We believe the T₁ contrast following injection is attributable to free ferric ions from FAC and this was observed in both WT and lacZ tumors (Fig. 6). However, β-gal activity was clearly revealed by the co-localized hypointensity in T₂-weighted images and corresponding significant shortening in T₂, whereas no T₂ contrast was observed for WT tumors.

The utility of a reporter molecule is predicated on a reasonable rate of activity. The conversion rates in vitro were very slow (Fig. 3). Aglycone was released much more rapidly by lysed MCF7-lacZ or PC3-lacZ cells indicating that cell permeation is a strong barrier to activity. However, contrast was observed almost immediately in lacZ tumors upon direct intratumoral injection. Such differential rates of activity have also been reported for ¹⁹F reporters ^{8, 9}. The ultimate goal is development of reporter molecules which may be administered systemically. At this stage the method requires direct intra tumoral injection, but we note that this limitation has also been encountered by most other reports regarding reporter molecules for β-gal using NMR, radionuclides or photoacoustic tomography ^{8, 9, 12, 16, 21, 24}. To date systemic administration has generally been restricted to optical imaging approaches ^{14, 18, 31} and a single report regarding a Gd-based contrast agent ⁶.

Ideally ¹⁹F NMR would show both substrate and product and this was observed in cells (Fig. 5). However, the liberated product signal was absent in the presence of ferric ions and in vivo. This could be attributed to clearance of the product from lacZ tumors and ROSA26 muscle in vivo, but the post mortem test in the ROSA26 mouse also indicated signal disappearance over a period of 6 minutes consistent with precipitation of the product (possibly in association with endogenous ferric ions), which renders it NMR invisible. ¹⁹F signal for TFA remained visible over this time. The ¹⁹F NMR is able to locate substrate, but not product and we are seeking alternate molecules, which can reveal both substrate and product.

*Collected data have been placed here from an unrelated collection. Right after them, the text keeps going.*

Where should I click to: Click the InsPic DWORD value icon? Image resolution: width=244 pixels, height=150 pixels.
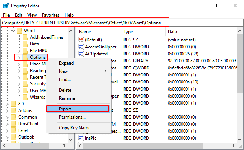[82, 137]
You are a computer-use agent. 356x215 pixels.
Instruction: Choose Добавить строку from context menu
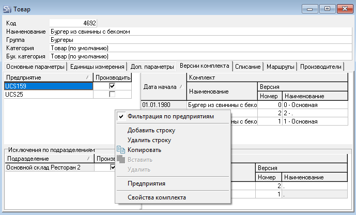pyautogui.click(x=151, y=131)
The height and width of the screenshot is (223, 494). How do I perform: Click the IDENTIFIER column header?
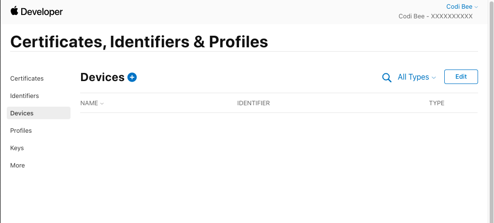click(x=254, y=103)
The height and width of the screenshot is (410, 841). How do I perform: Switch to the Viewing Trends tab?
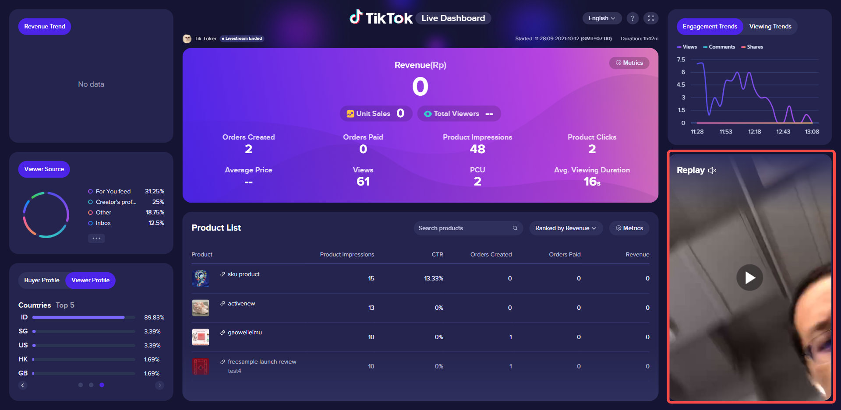770,27
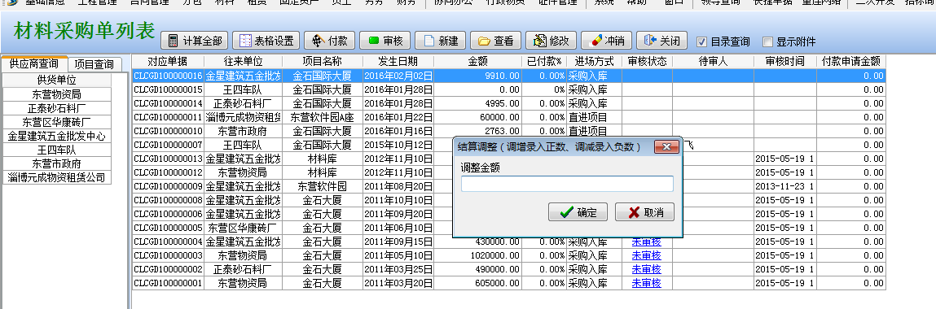936x309 pixels.
Task: Open 查看 using the folder icon
Action: click(484, 41)

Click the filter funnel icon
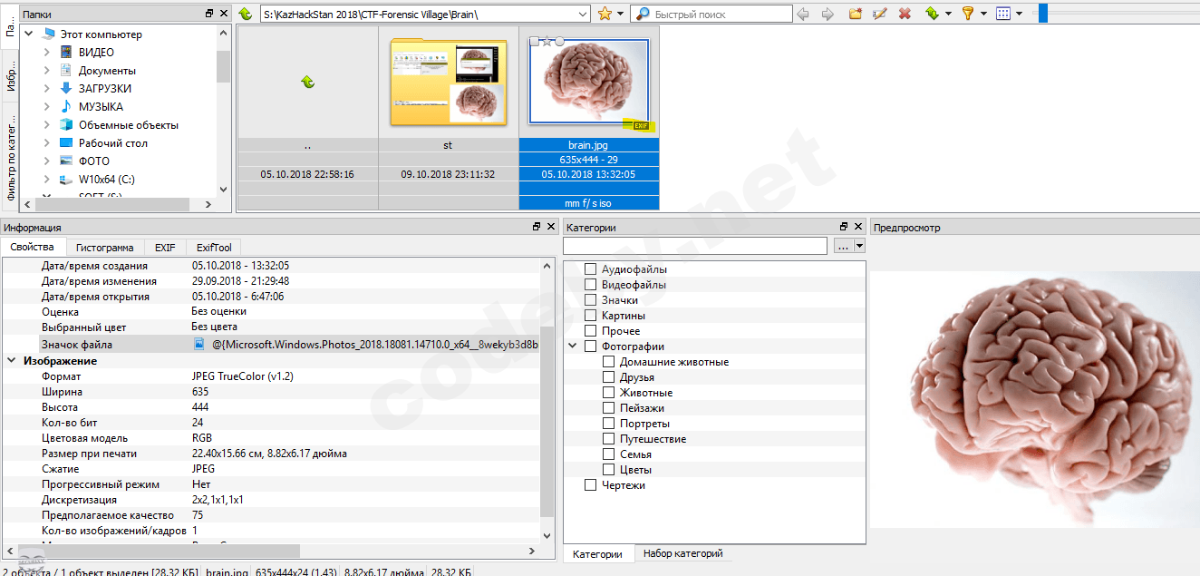[967, 14]
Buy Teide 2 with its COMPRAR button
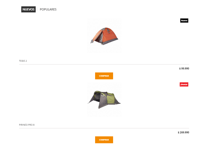 (x=104, y=76)
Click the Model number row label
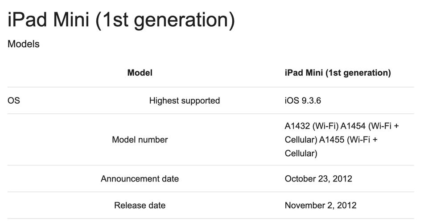This screenshot has width=428, height=222. point(140,140)
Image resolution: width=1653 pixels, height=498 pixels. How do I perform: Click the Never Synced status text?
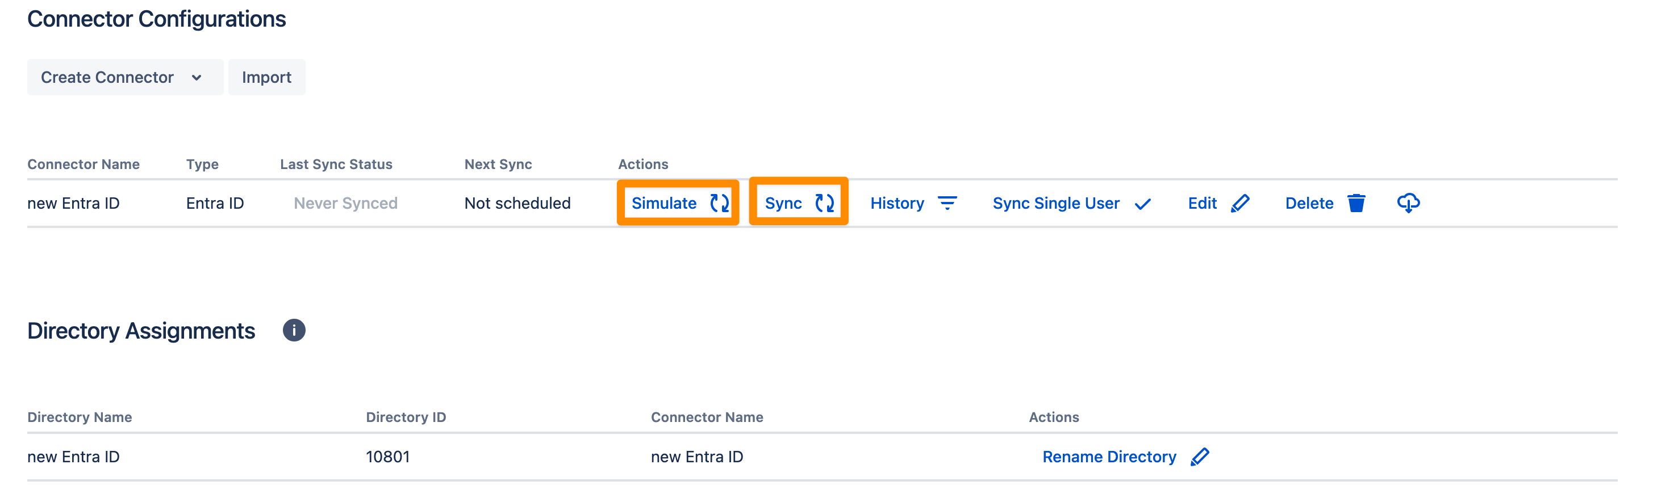(x=345, y=203)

In the present studies we added exogenous ferric ions, but we note that cancer cells often exhibit elevated iron levels and a number of Fe-chelators have been proposed for cancer therapy ³². Indeed, aroyl hydrazones are in clinical use as ferric ion scavenging agents ³³ suggesting a potential for clinical theranostic application. There is an extensive literature on aroyl hydrazones regarding thermodynamic characteristics of ferric ion complexes ^{26, 28} and we assume the ¹⁹F analogs presented here behave similarly. We were not able to obtain a crystal structure of the complex, but chemical analysis confirmed a 2:1 structure.

¹⁹F NMR is gaining popularity as a reporter for diverse enzyme reactions based on various strategies. The simplest is change in chemical shift as we and others have exploited extensively ^{8, 9, 34, 35}. More recently differential relaxation rates have been exploited based on paramagnetic relaxation enhancement (PRE) ^{10, 36} or differential restricted mobility ^{37, 38} to reveal enzyme activity based on changes in line broadening. In addition, several recent reports have presented bimodal reporter strategies revealing enzyme activity based on ¹⁹F NMR and fluorescence ^{38, 39}.

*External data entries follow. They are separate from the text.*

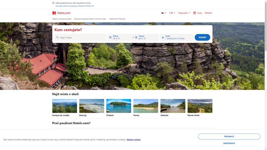
Task: Expand the CZK currency dropdown
Action: [172, 13]
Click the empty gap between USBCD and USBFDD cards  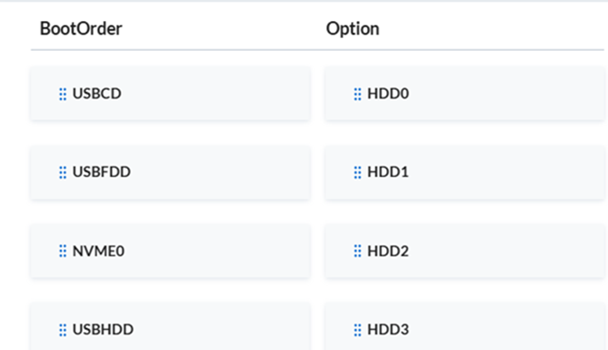[170, 133]
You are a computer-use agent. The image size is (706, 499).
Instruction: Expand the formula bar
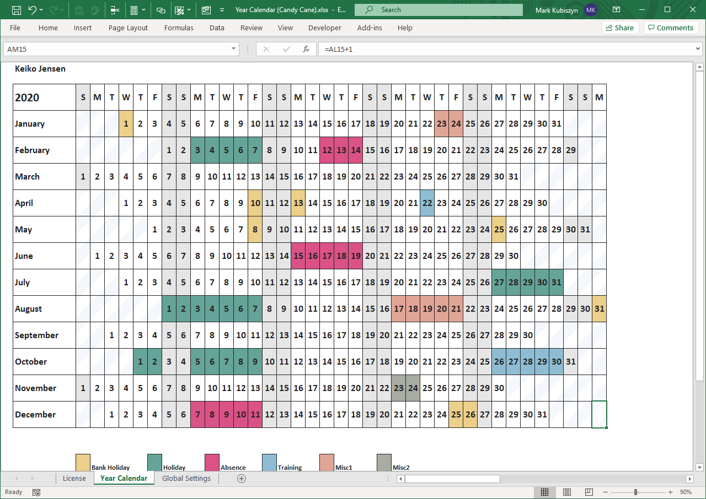[x=699, y=49]
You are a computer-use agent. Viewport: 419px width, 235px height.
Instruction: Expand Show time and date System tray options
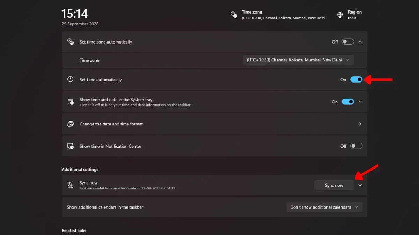pos(360,102)
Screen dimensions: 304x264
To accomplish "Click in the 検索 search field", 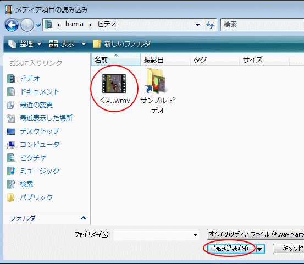I will [262, 25].
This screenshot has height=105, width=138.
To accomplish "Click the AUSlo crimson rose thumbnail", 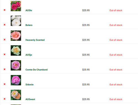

Ultimately, we hope to develop this approach for systemic delivery of reporter molecules, but direct injection into the tissues of interest already demonstrates selective detection of lacZ expression versus WT. The multimodality approach represents a new paradigm exploiting ¹⁹F NMR together with both T₁ and T₂ ¹H MRI contrast to reveal the presence or absence of enzyme activity. The observations are in accord with renewed excitement and innovations in ¹⁹F NMR notably for detecting enzyme activity ^{37, 39-42}.